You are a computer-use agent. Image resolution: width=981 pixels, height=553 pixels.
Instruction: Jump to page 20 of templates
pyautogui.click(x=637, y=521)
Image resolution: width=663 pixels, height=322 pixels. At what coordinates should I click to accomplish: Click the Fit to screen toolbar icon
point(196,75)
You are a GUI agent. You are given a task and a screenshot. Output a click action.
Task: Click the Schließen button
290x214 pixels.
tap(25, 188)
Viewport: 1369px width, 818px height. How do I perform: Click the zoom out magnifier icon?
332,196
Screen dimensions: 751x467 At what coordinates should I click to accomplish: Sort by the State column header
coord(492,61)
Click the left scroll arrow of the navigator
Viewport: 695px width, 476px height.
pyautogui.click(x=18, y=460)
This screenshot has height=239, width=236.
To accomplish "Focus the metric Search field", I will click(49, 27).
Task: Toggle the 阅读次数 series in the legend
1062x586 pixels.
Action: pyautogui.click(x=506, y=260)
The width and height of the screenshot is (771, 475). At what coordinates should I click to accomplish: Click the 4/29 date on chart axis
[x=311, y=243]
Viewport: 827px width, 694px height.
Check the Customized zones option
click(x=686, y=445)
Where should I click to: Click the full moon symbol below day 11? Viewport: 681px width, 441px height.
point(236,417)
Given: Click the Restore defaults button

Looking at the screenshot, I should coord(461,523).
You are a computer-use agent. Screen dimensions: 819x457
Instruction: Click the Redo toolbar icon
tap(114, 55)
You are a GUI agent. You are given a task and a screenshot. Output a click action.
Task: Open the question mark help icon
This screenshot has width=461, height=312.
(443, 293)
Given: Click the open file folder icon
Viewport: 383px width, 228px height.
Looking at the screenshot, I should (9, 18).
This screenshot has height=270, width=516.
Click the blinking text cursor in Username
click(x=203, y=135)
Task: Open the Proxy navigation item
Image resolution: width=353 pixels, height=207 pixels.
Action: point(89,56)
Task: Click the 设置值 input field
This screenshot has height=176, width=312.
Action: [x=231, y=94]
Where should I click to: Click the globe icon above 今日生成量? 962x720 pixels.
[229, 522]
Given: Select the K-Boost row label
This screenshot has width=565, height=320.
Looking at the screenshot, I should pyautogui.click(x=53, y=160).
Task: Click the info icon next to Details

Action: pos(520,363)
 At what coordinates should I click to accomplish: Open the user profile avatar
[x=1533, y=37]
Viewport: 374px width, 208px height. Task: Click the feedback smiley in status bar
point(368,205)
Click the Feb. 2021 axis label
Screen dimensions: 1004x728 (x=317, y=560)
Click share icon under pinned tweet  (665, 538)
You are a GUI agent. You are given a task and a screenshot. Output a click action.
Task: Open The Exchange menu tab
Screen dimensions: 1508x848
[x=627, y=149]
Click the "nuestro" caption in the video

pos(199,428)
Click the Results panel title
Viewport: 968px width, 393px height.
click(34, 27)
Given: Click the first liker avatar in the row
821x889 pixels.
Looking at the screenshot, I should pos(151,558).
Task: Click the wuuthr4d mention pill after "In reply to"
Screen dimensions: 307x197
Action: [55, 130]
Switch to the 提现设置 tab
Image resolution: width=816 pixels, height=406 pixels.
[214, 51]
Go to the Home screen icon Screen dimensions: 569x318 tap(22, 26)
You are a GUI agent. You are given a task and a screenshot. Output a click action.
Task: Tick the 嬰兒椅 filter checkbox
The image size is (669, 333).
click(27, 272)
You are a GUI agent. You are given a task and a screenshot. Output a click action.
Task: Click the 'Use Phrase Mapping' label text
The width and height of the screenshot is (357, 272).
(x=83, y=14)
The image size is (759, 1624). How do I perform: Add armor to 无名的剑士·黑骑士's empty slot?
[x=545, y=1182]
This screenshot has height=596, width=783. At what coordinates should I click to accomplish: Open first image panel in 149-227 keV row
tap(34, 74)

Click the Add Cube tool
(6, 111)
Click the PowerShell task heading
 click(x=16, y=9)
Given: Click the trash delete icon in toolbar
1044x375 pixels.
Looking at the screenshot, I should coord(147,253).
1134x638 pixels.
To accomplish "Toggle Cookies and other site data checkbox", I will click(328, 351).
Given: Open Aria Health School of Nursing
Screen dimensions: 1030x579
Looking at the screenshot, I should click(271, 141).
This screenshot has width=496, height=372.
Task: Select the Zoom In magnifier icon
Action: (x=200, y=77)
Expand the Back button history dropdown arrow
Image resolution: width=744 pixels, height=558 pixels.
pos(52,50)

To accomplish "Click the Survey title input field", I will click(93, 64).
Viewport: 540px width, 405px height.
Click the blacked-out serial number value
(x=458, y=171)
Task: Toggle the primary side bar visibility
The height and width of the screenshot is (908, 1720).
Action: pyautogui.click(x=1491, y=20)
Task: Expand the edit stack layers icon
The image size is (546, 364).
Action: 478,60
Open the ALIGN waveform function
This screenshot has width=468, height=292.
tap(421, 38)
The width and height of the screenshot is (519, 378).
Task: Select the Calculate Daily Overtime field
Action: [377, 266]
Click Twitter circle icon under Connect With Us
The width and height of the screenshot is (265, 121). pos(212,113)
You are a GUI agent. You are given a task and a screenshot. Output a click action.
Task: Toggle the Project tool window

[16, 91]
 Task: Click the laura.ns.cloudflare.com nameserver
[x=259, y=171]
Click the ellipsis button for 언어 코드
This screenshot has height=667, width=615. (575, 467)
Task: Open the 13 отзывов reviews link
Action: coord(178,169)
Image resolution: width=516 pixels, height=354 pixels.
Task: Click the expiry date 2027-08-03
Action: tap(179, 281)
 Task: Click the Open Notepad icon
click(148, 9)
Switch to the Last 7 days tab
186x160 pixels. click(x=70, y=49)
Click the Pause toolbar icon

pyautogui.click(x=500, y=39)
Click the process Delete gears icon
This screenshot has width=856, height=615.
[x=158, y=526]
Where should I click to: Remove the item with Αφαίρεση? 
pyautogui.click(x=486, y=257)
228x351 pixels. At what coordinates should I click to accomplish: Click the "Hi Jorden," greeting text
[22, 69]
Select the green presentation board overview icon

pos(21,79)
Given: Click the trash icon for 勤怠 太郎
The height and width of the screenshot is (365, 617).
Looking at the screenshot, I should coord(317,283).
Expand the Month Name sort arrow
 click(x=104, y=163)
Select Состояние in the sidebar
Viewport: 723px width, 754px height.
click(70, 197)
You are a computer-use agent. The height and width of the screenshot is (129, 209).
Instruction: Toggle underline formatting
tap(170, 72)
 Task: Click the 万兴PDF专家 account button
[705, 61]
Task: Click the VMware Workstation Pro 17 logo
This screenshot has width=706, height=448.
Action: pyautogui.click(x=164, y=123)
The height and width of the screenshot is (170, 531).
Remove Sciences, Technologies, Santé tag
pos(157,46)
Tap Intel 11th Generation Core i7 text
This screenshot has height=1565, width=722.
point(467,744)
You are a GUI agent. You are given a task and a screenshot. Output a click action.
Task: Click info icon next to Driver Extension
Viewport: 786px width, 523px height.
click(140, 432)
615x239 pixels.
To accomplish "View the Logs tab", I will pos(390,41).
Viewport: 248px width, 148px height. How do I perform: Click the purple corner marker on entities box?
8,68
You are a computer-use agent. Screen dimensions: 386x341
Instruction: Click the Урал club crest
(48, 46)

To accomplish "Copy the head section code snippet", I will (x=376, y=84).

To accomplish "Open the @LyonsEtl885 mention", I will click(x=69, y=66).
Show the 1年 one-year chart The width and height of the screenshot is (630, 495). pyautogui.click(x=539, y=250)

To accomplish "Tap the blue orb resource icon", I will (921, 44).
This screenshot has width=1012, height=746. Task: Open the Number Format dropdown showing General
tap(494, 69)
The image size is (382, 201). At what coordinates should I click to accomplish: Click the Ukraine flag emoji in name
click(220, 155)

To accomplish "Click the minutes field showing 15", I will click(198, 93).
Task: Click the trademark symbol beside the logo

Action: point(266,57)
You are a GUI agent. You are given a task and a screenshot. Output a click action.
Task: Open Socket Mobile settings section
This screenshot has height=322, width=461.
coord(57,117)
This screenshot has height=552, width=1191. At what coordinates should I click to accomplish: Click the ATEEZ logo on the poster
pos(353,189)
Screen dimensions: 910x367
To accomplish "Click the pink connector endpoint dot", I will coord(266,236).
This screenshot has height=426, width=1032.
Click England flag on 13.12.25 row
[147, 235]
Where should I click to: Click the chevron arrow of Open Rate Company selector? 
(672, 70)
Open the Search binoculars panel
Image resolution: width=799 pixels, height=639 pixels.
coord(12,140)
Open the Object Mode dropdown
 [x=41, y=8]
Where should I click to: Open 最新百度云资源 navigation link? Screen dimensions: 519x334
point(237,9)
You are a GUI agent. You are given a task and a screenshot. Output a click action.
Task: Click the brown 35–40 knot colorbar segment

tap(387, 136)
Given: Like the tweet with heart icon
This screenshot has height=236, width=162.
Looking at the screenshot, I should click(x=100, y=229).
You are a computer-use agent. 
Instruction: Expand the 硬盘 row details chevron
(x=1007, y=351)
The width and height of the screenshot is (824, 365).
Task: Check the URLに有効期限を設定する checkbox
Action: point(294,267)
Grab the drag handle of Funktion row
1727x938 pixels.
● ● ●
WHAT THE EXERCISE ASKS
Please work out how many lines in the material contain the word "will" and state only that number.

THE COMPLETED TASK
9